> [Problem description]:
Output every record word for word.

> [Exercise materials]:

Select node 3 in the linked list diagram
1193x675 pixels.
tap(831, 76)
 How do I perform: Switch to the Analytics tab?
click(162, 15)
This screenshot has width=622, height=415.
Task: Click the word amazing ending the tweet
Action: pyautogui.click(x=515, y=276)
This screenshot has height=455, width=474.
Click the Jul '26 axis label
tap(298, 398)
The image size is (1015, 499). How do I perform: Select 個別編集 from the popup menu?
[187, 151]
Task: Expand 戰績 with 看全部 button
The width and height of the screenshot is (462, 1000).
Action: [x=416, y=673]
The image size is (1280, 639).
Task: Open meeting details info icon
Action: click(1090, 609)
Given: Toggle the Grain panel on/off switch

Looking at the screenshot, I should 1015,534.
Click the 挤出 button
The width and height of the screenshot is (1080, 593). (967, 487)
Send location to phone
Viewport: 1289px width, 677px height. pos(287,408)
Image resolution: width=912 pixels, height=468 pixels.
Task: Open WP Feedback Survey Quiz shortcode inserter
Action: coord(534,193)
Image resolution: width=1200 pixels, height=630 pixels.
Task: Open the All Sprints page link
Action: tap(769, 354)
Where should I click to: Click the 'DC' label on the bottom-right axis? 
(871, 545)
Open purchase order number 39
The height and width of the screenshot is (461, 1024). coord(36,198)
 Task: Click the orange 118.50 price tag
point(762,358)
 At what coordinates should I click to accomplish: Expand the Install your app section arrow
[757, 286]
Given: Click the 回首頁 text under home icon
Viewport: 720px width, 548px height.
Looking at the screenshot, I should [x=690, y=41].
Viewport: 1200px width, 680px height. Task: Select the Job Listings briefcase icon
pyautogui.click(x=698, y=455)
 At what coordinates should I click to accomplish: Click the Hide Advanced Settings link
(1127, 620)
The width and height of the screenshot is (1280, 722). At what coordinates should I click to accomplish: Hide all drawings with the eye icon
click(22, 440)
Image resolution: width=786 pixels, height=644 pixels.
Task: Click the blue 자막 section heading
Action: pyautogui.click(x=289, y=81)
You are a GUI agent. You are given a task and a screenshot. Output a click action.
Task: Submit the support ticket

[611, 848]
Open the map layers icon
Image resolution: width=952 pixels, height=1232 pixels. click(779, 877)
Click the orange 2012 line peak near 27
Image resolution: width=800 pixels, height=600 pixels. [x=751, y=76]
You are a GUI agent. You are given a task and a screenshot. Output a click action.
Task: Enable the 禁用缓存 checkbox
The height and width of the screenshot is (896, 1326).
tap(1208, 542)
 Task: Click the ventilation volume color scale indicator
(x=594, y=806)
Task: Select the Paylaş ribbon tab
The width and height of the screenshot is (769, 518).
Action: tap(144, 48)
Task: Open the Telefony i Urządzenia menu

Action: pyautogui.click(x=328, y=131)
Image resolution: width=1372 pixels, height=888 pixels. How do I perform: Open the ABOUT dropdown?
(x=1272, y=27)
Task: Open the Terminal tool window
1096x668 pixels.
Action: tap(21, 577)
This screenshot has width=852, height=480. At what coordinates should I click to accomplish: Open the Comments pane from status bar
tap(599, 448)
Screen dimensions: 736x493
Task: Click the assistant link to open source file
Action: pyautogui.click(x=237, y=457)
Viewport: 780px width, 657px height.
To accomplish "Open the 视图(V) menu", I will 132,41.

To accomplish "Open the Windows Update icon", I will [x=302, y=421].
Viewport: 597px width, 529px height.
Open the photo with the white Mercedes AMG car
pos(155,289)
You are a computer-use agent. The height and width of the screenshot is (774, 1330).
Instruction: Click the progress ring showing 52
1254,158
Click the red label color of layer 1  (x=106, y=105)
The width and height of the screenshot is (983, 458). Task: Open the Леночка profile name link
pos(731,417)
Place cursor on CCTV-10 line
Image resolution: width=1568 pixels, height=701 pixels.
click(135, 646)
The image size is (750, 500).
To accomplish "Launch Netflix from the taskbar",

> [Solution for this problem]:
Select node 3 in the linked list diagram
1193x675 pixels.
tap(831, 76)
 How do I perform: Switch to the Analytics tab?
click(162, 15)
This screenshot has width=622, height=415.
Task: Click the word amazing ending the tweet
Action: pyautogui.click(x=515, y=276)
This screenshot has height=455, width=474.
Click the Jul '26 axis label
tap(298, 398)
The image size is (1015, 499). How do I perform: Select 個別編集 from the popup menu?
[187, 151]
Task: Expand 戰績 with 看全部 button
The width and height of the screenshot is (462, 1000).
Action: [x=416, y=673]
The image size is (1280, 639).
Task: Open meeting details info icon
Action: click(1090, 609)
Given: Toggle the Grain panel on/off switch

Looking at the screenshot, I should 1015,534.
Click the 挤出 button
The width and height of the screenshot is (1080, 593). (967, 487)
Send location to phone
Viewport: 1289px width, 677px height. pos(287,408)
Image resolution: width=912 pixels, height=468 pixels.
Task: Open WP Feedback Survey Quiz shortcode inserter
Action: coord(534,193)
Image resolution: width=1200 pixels, height=630 pixels.
Task: Open the All Sprints page link
Action: tap(769, 354)
Where should I click to: Click the 'DC' label on the bottom-right axis? 
(871, 545)
Open purchase order number 39
The height and width of the screenshot is (461, 1024). coord(36,198)
 Task: Click the orange 118.50 price tag
point(762,358)
 At what coordinates should I click to accomplish: Expand the Install your app section arrow
[757, 286]
Given: Click the 回首頁 text under home icon
Viewport: 720px width, 548px height.
Looking at the screenshot, I should [x=690, y=41].
Viewport: 1200px width, 680px height. Task: Select the Job Listings briefcase icon
pyautogui.click(x=698, y=455)
 At what coordinates should I click to accomplish: Click the Hide Advanced Settings link
(1127, 620)
The width and height of the screenshot is (1280, 722). At what coordinates should I click to accomplish: Hide all drawings with the eye icon
click(22, 440)
Image resolution: width=786 pixels, height=644 pixels.
Task: Click the blue 자막 section heading
Action: pyautogui.click(x=289, y=81)
You are a GUI agent. You are given a task and a screenshot. Output a click action.
Task: Submit the support ticket

[611, 848]
Open the map layers icon
Image resolution: width=952 pixels, height=1232 pixels. click(779, 877)
Click the orange 2012 line peak near 27
Image resolution: width=800 pixels, height=600 pixels. [x=751, y=76]
You are a GUI agent. You are given a task and a screenshot. Output a click action.
Task: Enable the 禁用缓存 checkbox
The height and width of the screenshot is (896, 1326).
tap(1208, 542)
 Task: Click the ventilation volume color scale indicator
(x=594, y=806)
Task: Select the Paylaş ribbon tab
The width and height of the screenshot is (769, 518).
Action: tap(144, 48)
Task: Open the Telefony i Urządzenia menu

Action: pyautogui.click(x=328, y=131)
Image resolution: width=1372 pixels, height=888 pixels. How do I perform: Open the ABOUT dropdown?
(x=1272, y=27)
Task: Open the Terminal tool window
1096x668 pixels.
Action: tap(21, 577)
This screenshot has width=852, height=480. At what coordinates should I click to accomplish: Open the Comments pane from status bar
tap(599, 448)
Screen dimensions: 736x493
Task: Click the assistant link to open source file
Action: pyautogui.click(x=237, y=457)
Viewport: 780px width, 657px height.
To accomplish "Open the 视图(V) menu", I will 132,41.

To accomplish "Open the Windows Update icon", I will [x=302, y=421].
Viewport: 597px width, 529px height.
Open the photo with the white Mercedes AMG car
pos(155,289)
You are a computer-use agent. The height and width of the screenshot is (774, 1330).
Instruction: Click the progress ring showing 52
1254,158
Click the red label color of layer 1  (x=106, y=105)
The width and height of the screenshot is (983, 458). Task: Open the Леночка profile name link
pos(731,417)
Place cursor on CCTV-10 line
Image resolution: width=1568 pixels, height=701 pixels.
click(135, 646)
The image size is (750, 500).
To accomplish "Launch Netflix from the taskbar",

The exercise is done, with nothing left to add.